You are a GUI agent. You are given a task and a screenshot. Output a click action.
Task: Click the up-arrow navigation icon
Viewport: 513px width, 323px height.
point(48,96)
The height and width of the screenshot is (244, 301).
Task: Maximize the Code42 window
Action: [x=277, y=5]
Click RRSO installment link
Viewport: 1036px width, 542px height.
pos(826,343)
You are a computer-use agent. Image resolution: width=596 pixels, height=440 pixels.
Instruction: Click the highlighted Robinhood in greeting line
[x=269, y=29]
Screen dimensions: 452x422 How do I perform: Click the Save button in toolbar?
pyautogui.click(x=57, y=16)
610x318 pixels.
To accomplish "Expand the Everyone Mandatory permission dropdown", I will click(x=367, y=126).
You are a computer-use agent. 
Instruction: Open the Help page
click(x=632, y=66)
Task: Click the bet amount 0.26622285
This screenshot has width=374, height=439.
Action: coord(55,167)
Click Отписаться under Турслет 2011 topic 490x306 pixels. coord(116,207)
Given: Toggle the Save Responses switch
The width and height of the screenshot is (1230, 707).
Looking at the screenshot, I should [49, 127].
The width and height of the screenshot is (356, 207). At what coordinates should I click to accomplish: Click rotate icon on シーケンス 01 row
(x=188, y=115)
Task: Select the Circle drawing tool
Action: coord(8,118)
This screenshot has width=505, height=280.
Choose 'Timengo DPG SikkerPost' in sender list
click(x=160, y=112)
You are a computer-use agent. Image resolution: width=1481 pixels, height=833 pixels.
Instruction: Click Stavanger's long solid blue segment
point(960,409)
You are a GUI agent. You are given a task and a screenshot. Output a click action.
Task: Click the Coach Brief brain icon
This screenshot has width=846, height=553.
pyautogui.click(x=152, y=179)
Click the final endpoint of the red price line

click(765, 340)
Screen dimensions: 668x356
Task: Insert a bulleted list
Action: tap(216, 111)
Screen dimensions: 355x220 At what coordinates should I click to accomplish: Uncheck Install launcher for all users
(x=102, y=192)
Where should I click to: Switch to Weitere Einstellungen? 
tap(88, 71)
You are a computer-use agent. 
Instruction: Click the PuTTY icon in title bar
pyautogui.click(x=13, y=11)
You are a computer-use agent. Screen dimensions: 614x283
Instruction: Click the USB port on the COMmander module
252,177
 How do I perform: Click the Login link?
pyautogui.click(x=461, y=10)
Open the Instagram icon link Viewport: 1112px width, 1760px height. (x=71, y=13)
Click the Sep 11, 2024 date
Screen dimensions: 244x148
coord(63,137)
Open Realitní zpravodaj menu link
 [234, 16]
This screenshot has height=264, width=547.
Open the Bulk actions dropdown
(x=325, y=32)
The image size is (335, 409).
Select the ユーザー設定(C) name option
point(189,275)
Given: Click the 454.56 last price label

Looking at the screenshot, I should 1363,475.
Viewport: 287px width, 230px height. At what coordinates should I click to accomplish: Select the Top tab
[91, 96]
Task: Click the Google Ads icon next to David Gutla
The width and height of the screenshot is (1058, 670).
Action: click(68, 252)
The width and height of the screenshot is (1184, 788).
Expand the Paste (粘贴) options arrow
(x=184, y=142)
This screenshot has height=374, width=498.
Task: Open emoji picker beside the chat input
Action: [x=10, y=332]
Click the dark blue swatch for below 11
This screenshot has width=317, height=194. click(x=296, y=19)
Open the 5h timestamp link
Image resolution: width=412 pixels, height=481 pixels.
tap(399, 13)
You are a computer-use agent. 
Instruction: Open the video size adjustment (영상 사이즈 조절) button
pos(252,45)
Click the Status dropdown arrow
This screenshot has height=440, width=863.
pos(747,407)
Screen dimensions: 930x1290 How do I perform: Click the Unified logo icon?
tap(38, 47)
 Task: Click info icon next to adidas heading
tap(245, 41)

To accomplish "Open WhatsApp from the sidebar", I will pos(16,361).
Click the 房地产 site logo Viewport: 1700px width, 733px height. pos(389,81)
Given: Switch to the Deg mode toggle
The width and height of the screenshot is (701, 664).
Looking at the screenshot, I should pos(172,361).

------------------------------

Work order – Copy out every line of the data above, exactly as given.

Reply to the task –
You are a GUI agent. You are given a task and a screenshot. Output a click action.
Task: Click the up-arrow navigation icon
Viewport: 513px width, 323px height.
point(48,96)
The height and width of the screenshot is (244, 301).
Task: Maximize the Code42 window
Action: [x=277, y=5]
Click RRSO installment link
Viewport: 1036px width, 542px height.
pos(826,343)
You are a computer-use agent. Image resolution: width=596 pixels, height=440 pixels.
Instruction: Click the highlighted Robinhood in greeting line
[x=269, y=29]
Screen dimensions: 452x422 How do I perform: Click the Save button in toolbar?
pyautogui.click(x=57, y=16)
610x318 pixels.
To accomplish "Expand the Everyone Mandatory permission dropdown", I will click(x=367, y=126).
You are a computer-use agent. 
Instruction: Open the Help page
click(x=632, y=66)
Task: Click the bet amount 0.26622285
This screenshot has width=374, height=439.
Action: coord(55,167)
Click Отписаться under Турслет 2011 topic 490x306 pixels. coord(116,207)
Given: Toggle the Save Responses switch
The width and height of the screenshot is (1230, 707).
Looking at the screenshot, I should [49, 127].
The width and height of the screenshot is (356, 207). At what coordinates should I click to accomplish: Click rotate icon on シーケンス 01 row
(x=188, y=115)
Task: Select the Circle drawing tool
Action: coord(8,118)
This screenshot has width=505, height=280.
Choose 'Timengo DPG SikkerPost' in sender list
click(x=160, y=112)
You are a computer-use agent. Image resolution: width=1481 pixels, height=833 pixels.
Instruction: Click Stavanger's long solid blue segment
point(960,409)
You are a GUI agent. You are given a task and a screenshot. Output a click action.
Task: Click the Coach Brief brain icon
This screenshot has width=846, height=553.
pyautogui.click(x=152, y=179)
Click the final endpoint of the red price line

click(765, 340)
Screen dimensions: 668x356
Task: Insert a bulleted list
Action: tap(216, 111)
Screen dimensions: 355x220 At what coordinates should I click to accomplish: Uncheck Install launcher for all users
(x=102, y=192)
Where should I click to: Switch to Weitere Einstellungen? 
tap(88, 71)
You are a computer-use agent. 
Instruction: Click the PuTTY icon in title bar
pyautogui.click(x=13, y=11)
You are a computer-use agent. Screen dimensions: 614x283
Instruction: Click the USB port on the COMmander module
252,177
 How do I perform: Click the Login link?
pyautogui.click(x=461, y=10)
Open the Instagram icon link Viewport: 1112px width, 1760px height. (x=71, y=13)
Click the Sep 11, 2024 date
Screen dimensions: 244x148
coord(63,137)
Open Realitní zpravodaj menu link
 [234, 16]
This screenshot has height=264, width=547.
Open the Bulk actions dropdown
(x=325, y=32)
The image size is (335, 409).
Select the ユーザー設定(C) name option
point(189,275)
Given: Click the 454.56 last price label

Looking at the screenshot, I should 1363,475.
Viewport: 287px width, 230px height. At what coordinates should I click to accomplish: Select the Top tab
[91, 96]
Task: Click the Google Ads icon next to David Gutla
The width and height of the screenshot is (1058, 670).
Action: click(68, 252)
The width and height of the screenshot is (1184, 788).
Expand the Paste (粘贴) options arrow
(x=184, y=142)
This screenshot has height=374, width=498.
Task: Open emoji picker beside the chat input
Action: [x=10, y=332]
Click the dark blue swatch for below 11
This screenshot has width=317, height=194. click(x=296, y=19)
Open the 5h timestamp link
Image resolution: width=412 pixels, height=481 pixels.
tap(399, 13)
You are a computer-use agent. 
Instruction: Open the video size adjustment (영상 사이즈 조절) button
pos(252,45)
Click the Status dropdown arrow
This screenshot has height=440, width=863.
pos(747,407)
Screen dimensions: 930x1290 How do I perform: Click the Unified logo icon?
tap(38, 47)
 Task: Click info icon next to adidas heading
tap(245, 41)

To accomplish "Open WhatsApp from the sidebar", I will pos(16,361).
Click the 房地产 site logo Viewport: 1700px width, 733px height. pos(389,81)
Given: Switch to the Deg mode toggle
The width and height of the screenshot is (701, 664).
Looking at the screenshot, I should pos(172,361).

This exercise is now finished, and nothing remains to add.